C'était un partenariat de taille pour le groupe TF1. A la fin du printemps, le groupe privé annonçait avoir noué un deal d'envergure avec Netflix, qui devenait lui aussi diffuseur de ses programmes. Une nouvelle source de spectateurs en plus de TF1+, la plateforme de streaming du groupe. Quelques semaines à peine après cette annonce, Rodolphe Belmer, directeur général du groupe TF1, se réjouissait de la première tendance, plutôt encourageante, de ce partenariat. "Je ne suis pas tellement autorisé à communiquer les chiffres. Mais sur le digital ça va très vite, on voit très vite, avait expliqué fin juin le dirigeant sur France Culture. Je ne peux pas le dire, non pas parce que j'ai pas envie de vous le dire, au contraire ! Parce que comme les résultats sont vraiment très bons j'aurais très très envie de vous les crier. Ils sont excellents !", avait-il affirmé, expliquant avoir déjà environ "18 mois d'avance" sur ses prévisions au niveau des chiffres.

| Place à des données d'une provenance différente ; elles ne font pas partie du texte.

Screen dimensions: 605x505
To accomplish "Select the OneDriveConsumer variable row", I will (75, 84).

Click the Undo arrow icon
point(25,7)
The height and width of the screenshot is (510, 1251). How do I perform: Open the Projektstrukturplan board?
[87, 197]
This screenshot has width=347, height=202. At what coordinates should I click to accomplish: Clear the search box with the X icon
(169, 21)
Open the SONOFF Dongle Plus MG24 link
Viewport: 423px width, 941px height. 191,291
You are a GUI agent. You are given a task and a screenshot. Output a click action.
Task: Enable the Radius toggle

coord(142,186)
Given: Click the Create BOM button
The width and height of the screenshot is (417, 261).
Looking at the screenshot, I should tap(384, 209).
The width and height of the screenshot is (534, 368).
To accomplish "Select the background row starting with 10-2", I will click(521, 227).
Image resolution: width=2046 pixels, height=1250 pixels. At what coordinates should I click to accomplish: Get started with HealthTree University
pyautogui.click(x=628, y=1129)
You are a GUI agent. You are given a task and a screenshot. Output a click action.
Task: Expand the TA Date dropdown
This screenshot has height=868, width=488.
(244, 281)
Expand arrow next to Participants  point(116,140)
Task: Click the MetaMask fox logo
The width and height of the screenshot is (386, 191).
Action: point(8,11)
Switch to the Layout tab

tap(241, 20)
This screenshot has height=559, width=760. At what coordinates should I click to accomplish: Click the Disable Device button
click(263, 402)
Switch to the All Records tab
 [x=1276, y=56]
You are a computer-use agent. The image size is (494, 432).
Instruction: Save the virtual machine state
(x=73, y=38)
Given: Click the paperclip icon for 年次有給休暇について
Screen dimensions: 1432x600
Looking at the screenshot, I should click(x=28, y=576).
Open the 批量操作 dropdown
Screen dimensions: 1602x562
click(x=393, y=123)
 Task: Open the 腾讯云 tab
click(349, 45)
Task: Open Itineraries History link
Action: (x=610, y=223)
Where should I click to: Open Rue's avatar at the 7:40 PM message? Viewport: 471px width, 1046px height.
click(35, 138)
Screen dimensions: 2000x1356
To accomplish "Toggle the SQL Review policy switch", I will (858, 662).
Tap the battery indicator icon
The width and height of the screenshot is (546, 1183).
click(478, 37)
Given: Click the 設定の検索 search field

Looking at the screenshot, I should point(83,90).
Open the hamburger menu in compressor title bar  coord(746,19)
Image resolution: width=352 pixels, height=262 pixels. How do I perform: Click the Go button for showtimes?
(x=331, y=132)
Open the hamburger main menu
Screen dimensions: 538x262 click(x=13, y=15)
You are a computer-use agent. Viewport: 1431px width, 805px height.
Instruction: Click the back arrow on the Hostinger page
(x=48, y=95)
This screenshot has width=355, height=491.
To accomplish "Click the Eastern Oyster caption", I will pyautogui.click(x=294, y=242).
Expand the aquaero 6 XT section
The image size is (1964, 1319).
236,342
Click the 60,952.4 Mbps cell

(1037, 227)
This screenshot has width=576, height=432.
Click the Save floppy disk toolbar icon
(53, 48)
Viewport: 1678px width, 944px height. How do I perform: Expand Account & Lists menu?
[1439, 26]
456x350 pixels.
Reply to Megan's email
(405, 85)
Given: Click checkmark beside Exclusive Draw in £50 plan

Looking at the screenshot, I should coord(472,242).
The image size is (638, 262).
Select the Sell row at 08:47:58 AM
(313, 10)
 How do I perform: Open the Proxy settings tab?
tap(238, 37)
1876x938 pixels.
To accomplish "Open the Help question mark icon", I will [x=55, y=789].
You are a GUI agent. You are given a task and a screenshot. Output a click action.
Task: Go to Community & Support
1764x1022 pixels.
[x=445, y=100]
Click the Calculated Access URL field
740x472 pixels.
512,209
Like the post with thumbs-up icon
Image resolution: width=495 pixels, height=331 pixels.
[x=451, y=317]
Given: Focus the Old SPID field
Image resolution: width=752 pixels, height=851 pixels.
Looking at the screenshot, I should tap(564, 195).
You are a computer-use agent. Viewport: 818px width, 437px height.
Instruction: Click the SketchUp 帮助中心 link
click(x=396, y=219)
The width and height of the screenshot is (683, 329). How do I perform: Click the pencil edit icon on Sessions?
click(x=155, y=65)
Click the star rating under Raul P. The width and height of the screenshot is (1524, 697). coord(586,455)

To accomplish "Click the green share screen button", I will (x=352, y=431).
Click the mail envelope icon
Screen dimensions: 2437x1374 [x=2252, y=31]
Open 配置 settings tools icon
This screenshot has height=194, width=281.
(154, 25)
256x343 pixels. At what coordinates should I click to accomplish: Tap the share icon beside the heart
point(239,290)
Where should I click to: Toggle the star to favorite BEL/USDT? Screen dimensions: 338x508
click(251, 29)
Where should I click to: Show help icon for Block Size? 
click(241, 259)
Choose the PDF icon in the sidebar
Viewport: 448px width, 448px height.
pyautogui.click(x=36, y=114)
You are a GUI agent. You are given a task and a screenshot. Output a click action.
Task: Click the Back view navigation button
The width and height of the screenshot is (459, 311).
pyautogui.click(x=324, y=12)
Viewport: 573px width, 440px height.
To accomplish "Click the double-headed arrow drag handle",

Invité le 7 septembre du Sommet Lumière de Saint-Paul de Vence, qui réunissait les dirigeants, créateurs et institutions autour de l'avenir du cinéma et de l'image animée, Rodolphe Belmer s'est de nouveau félicité de la réussite de se partenariat, mis en place pour "pouvoir toucher les abonnés de la plateforme et [...] promouvoir nos programmes auprès du public français le plus large possible." Avec désormais trois mois de recul, le patron du groupe TF1 constate que la diffusion de ses programmes sur Netflix n'a pas été négatif pour la plateforme maison TF1+. "D'après nos observations, le niveau de cannibalisation reste relativement modéré, a-t-il assuré sur place, cité notamment par le média américain "Variety". Cela signifie qu'il est financièrement pertinent pour nous de conclure ce type d'accords avec nos partenaires. Pour l'instant, la cannibalisation est très, très faible, inférieure à 10 %. Bien, bien moindre que ce que nous avions modélisé lors de la mise en place du partenariat."
Les abonnés Netflix ne sont donc définitivement pas les mêmes que ceux de TF1+. La plateforme de streaming du groupe privé toucherait selon Rodolphe Belmer environ 42 millions de personnes par mois, là où Netflix en revendique environ 10 millions d'abonnés en France.